What to do? One option we plan to explore is to publish content online before it appears in print. This option is tempered by the need to perform professional editing before publication (unlike journals); that is, we don't have the resources to edit the papers immediately rather than as they're prepared for printed publication.
Another obvious option is to vary selectivity — just like a stream-processing system might filter more or less data depending on the current load. Realistically, we must factor in a large backlog when deciding whether to add a specific manuscript to the queue.
What does this mean to you? As a reader, an increase in publishable material should mean a better magazine.
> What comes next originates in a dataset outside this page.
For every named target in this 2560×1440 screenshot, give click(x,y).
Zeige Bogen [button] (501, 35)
However, it might mean that IC at some point has no theme per se and instead publishes several articles from this backlog, or that we'll hold off on creating new departments. As an author, my advice isn't that you should not submit regular manuscripts for consideration, but that you ask yourself some questions:
• How timely is the work? If it takes a few months to be accepted and then another year to appear, will it be "stale"?
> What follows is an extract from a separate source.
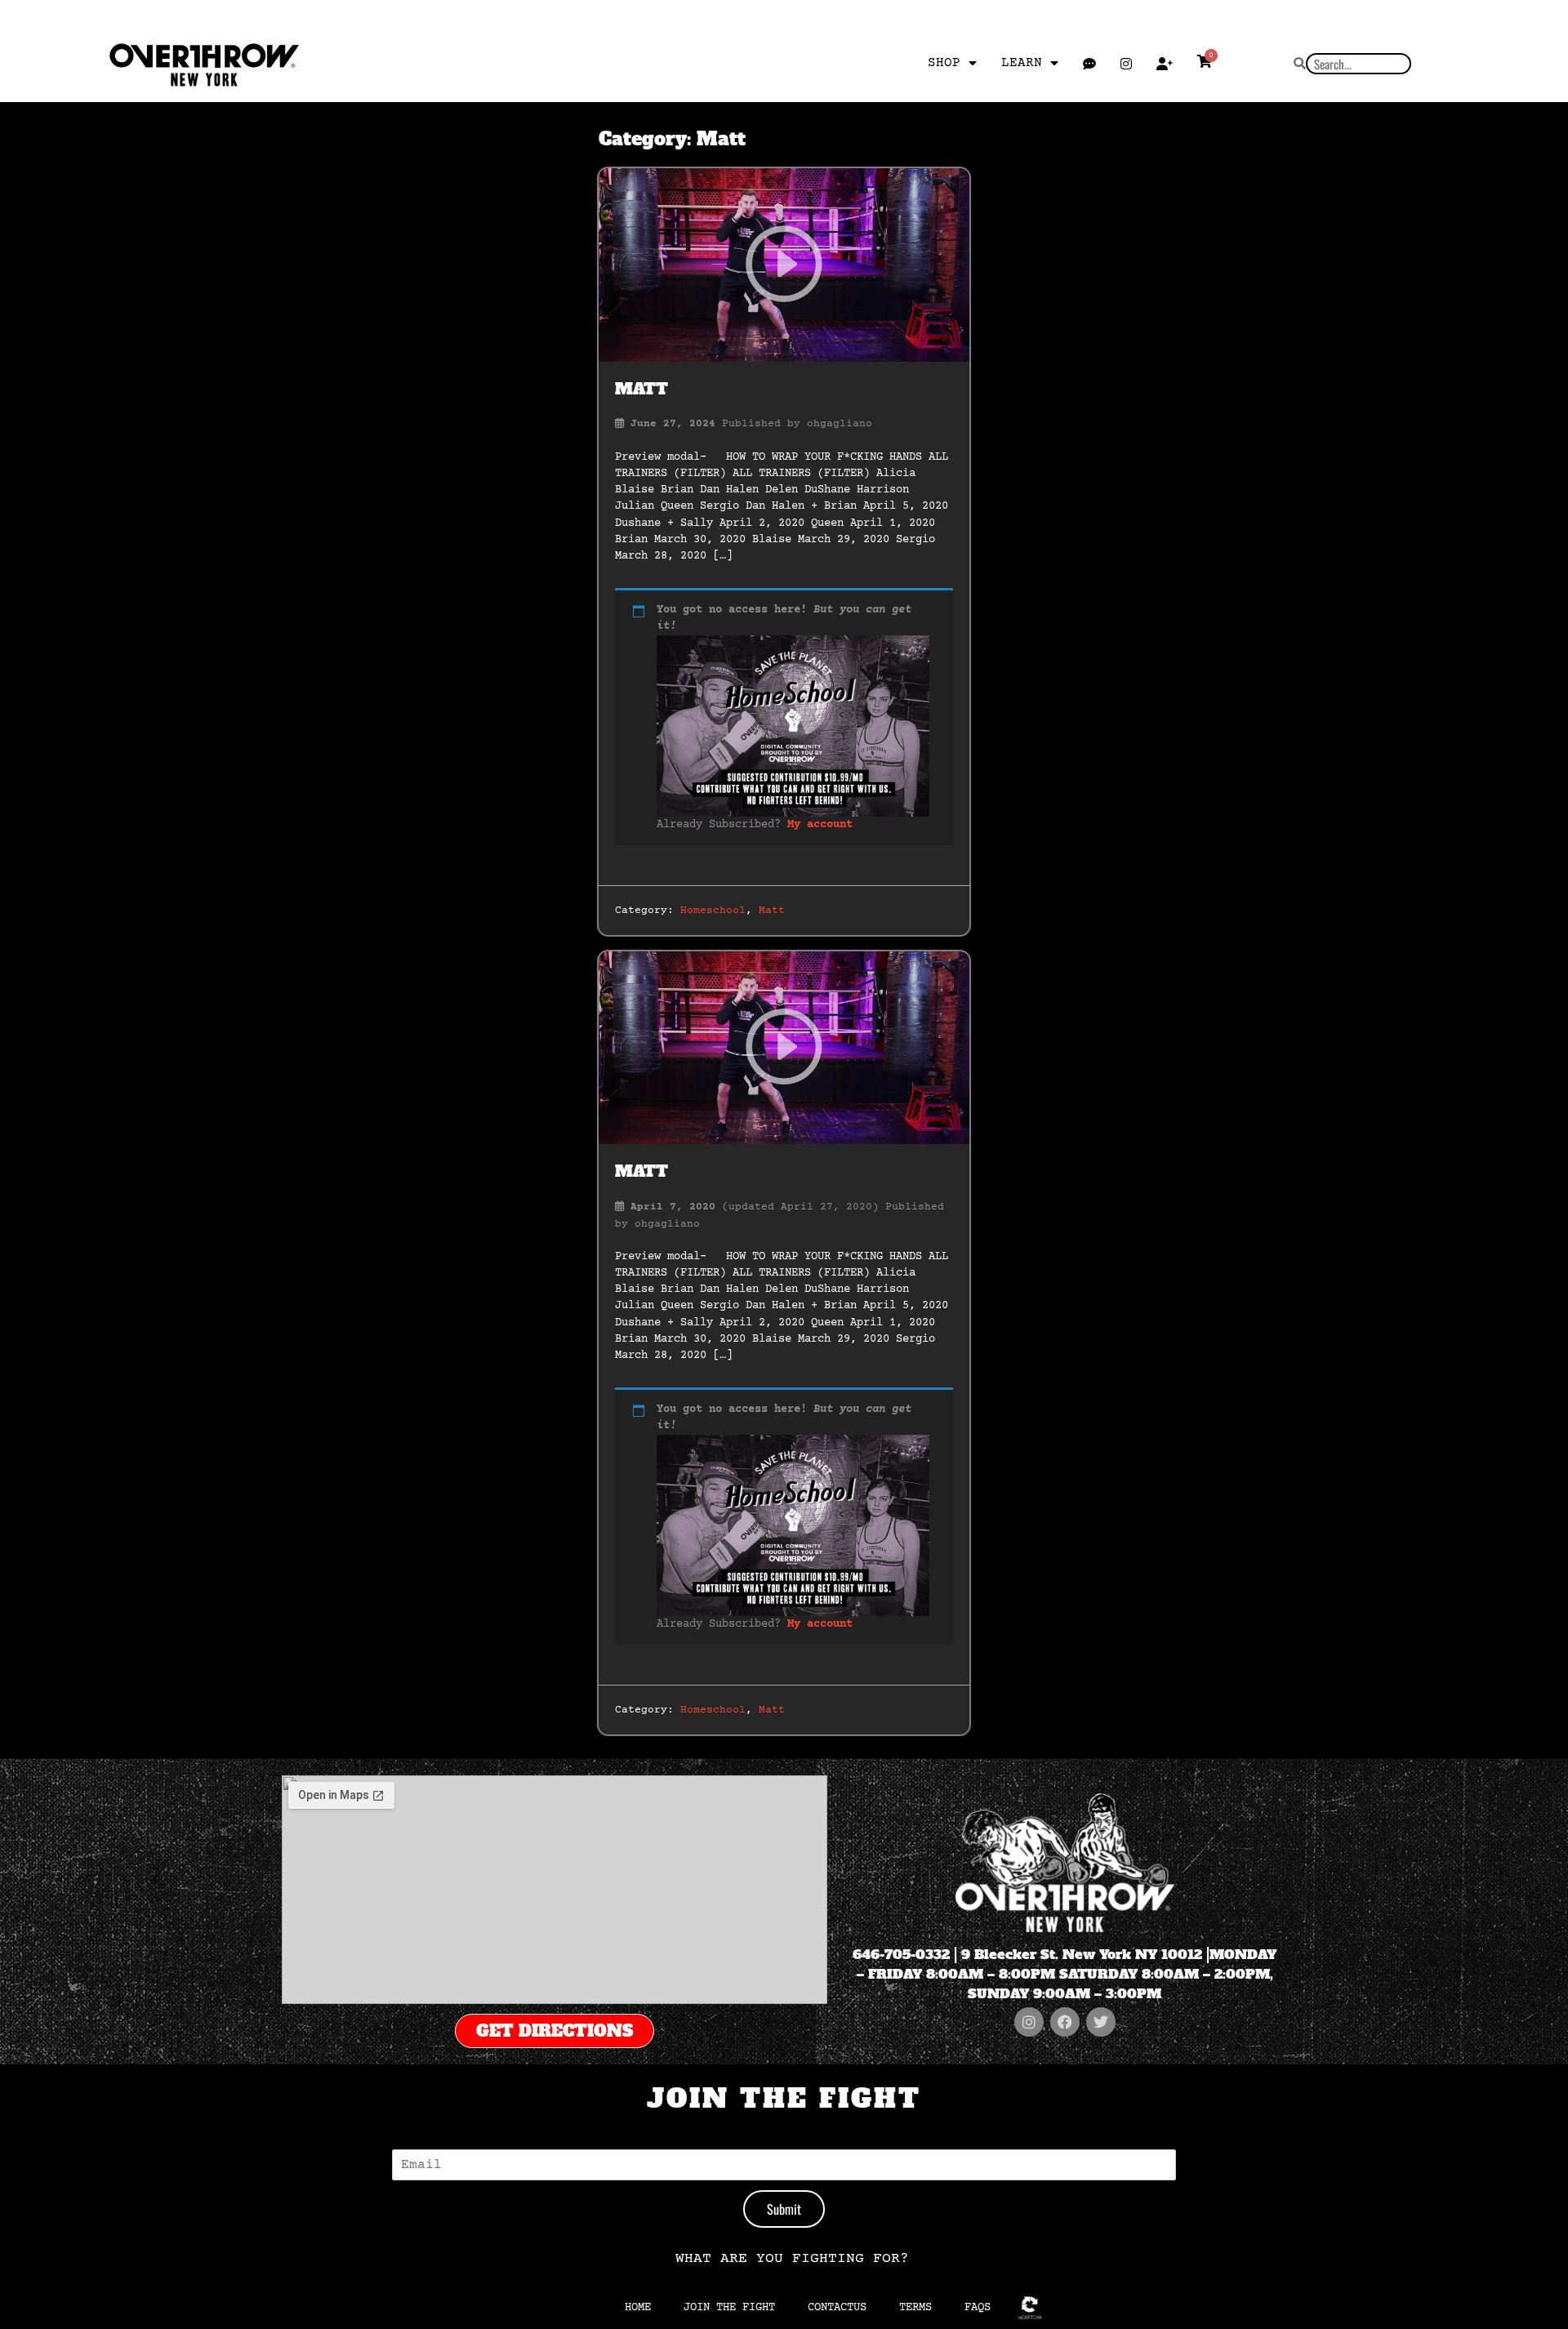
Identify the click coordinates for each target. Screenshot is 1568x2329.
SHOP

• How good is the work? I see a wide variety of submissions. I can characterize several as being student projects, or similar; this is the sort of content that might be great when presented by an undergraduate to a professor but that isn't technically deep enough for IC.
• How big is your bribe? OK, just kidding about that one.
Please don't get me wrong. We still want your best and most interestingwork — as long as you don't mind if it takes a while to get out there.
I've had fun at the helm of IC, and I look forward to continuing for another two years. As I conclude my first term as EIC, I'd like to give my warmest thanks to the staff (Rebecca Deuel, lead editor; Hazel Kosky, publications coordinator; and Steve Woods, magazine editorial manager), the associate editors in chief (Siobhán Clarke, handling columns and departments; Doug Lea, finishing up with managing theme issues; and Misha Rabinovich, who has recently assumed Doug's duties), and the editorial board and other regular contributors who generously donate their time in support of the magazine.
I thank Tim Dinger and Mark Feblowitz for helpful comments to improve this column. The opinions expressed in this column are my personal opinions. I speak neither for my employer nor for IEEE Internet Computing in this regard, and any errors or omissions are my own.